This paper examines practices that queer normative understandings of love and intimacy, particularly monogamy, within Japan’s sex industry. It highlights sex work as a site that unsettles normativity and explores the challenges faced by queer individuals working in a heteronormative sex industry.

Paper long abstract

This paper explores some of the queer attempts and activities that have been developing and blooming within the sex industry in Japan, despite its predominance of heteronormative service styles. While the contention over whether sex work constitutes unfree labor or an occupation that can be entered with valid informed consent remains a major focus among feminist and gender scholars, the complexity of sex workers’ livelihoods and sexualities has been severely overlooked in academic and political discussions.
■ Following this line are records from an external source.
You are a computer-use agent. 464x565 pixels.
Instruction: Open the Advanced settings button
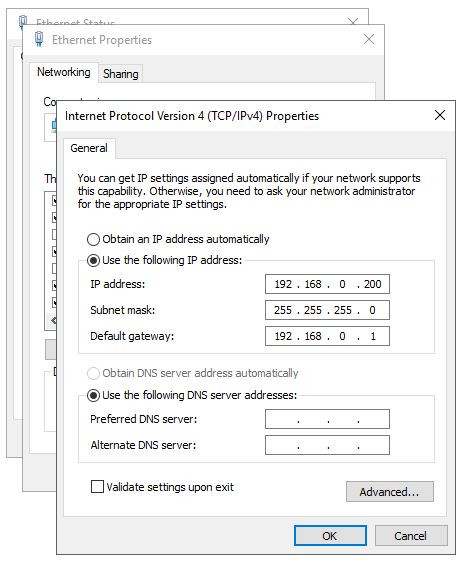click(389, 492)
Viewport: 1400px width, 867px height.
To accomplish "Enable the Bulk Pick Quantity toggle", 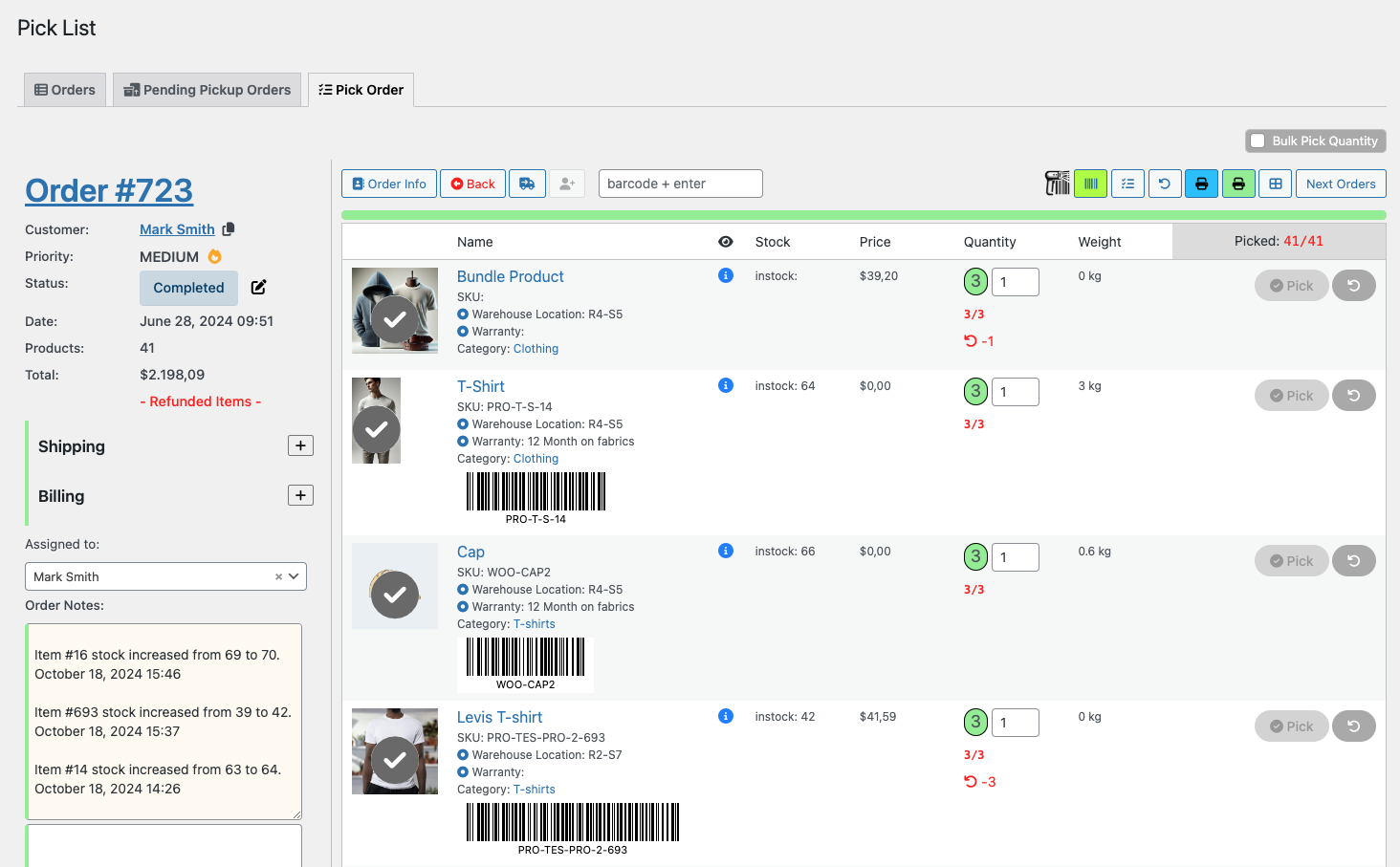I will [x=1258, y=141].
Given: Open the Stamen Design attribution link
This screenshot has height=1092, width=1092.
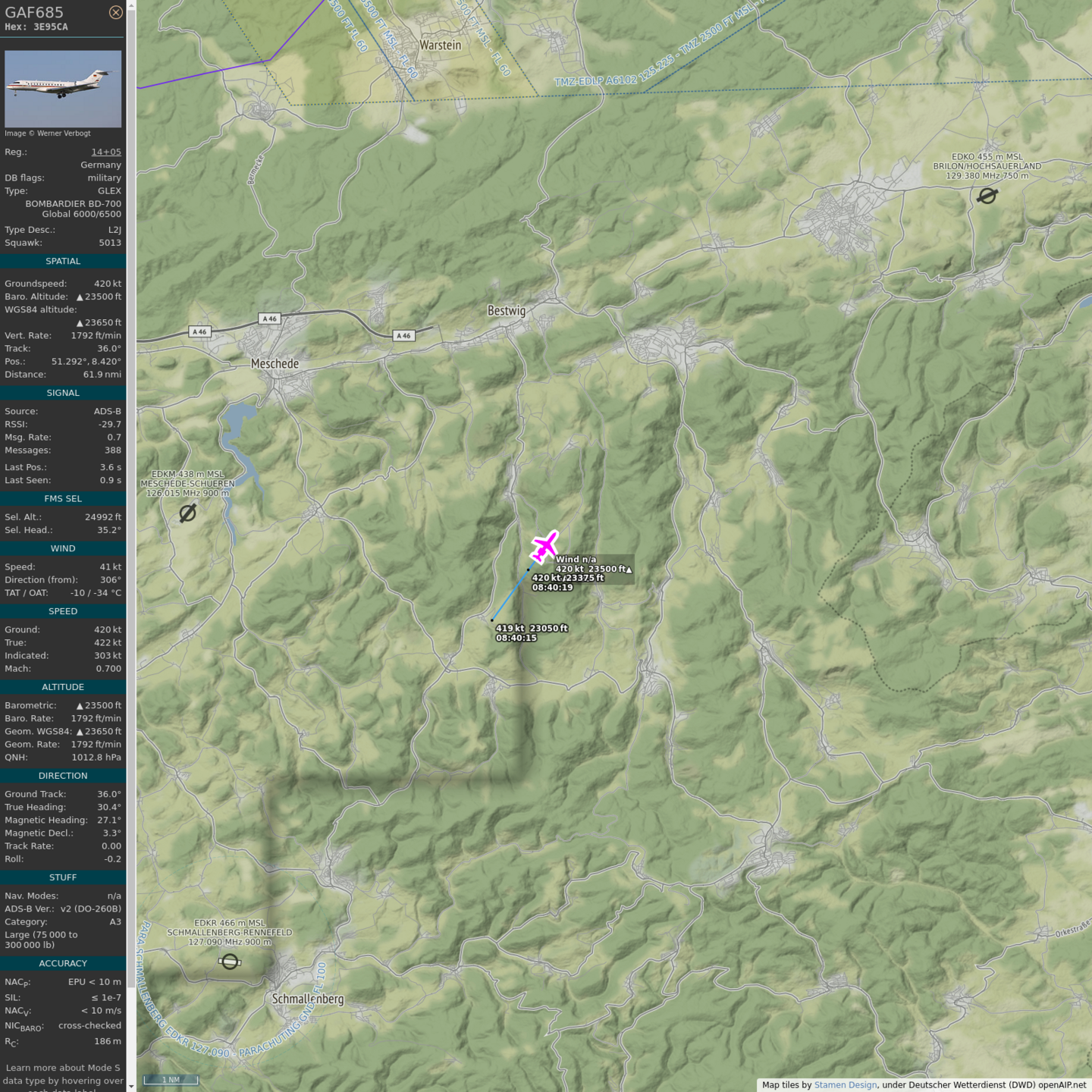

Nonetheless, many studies on the sex industry and related fields continue to focus heavily on cisgender women sex workers, often without incorporating a queer perspective. This emphasis appears to be partly due to their relatively greater accessibility as a research population, as well as the persistence of protectionist and misogynistic forms of discrimination, which continue to generate urgent issues and constrain sex workers’ ability to make their own choices. My own research has also primarily focused on female sex workers, as I problematize the restrictive regulation of sex work that targets the “female” body, rooted in a long history of monitoring and enclosing women’s sexual subjectivity in the name of patriarchal protection. However, as I investigate the complex livelihoods of sex workers—within which strategies and forms of resistance emerge—it has also become evident that even within a heterosexual service system, there exist multiple practices that queer sexual normativity.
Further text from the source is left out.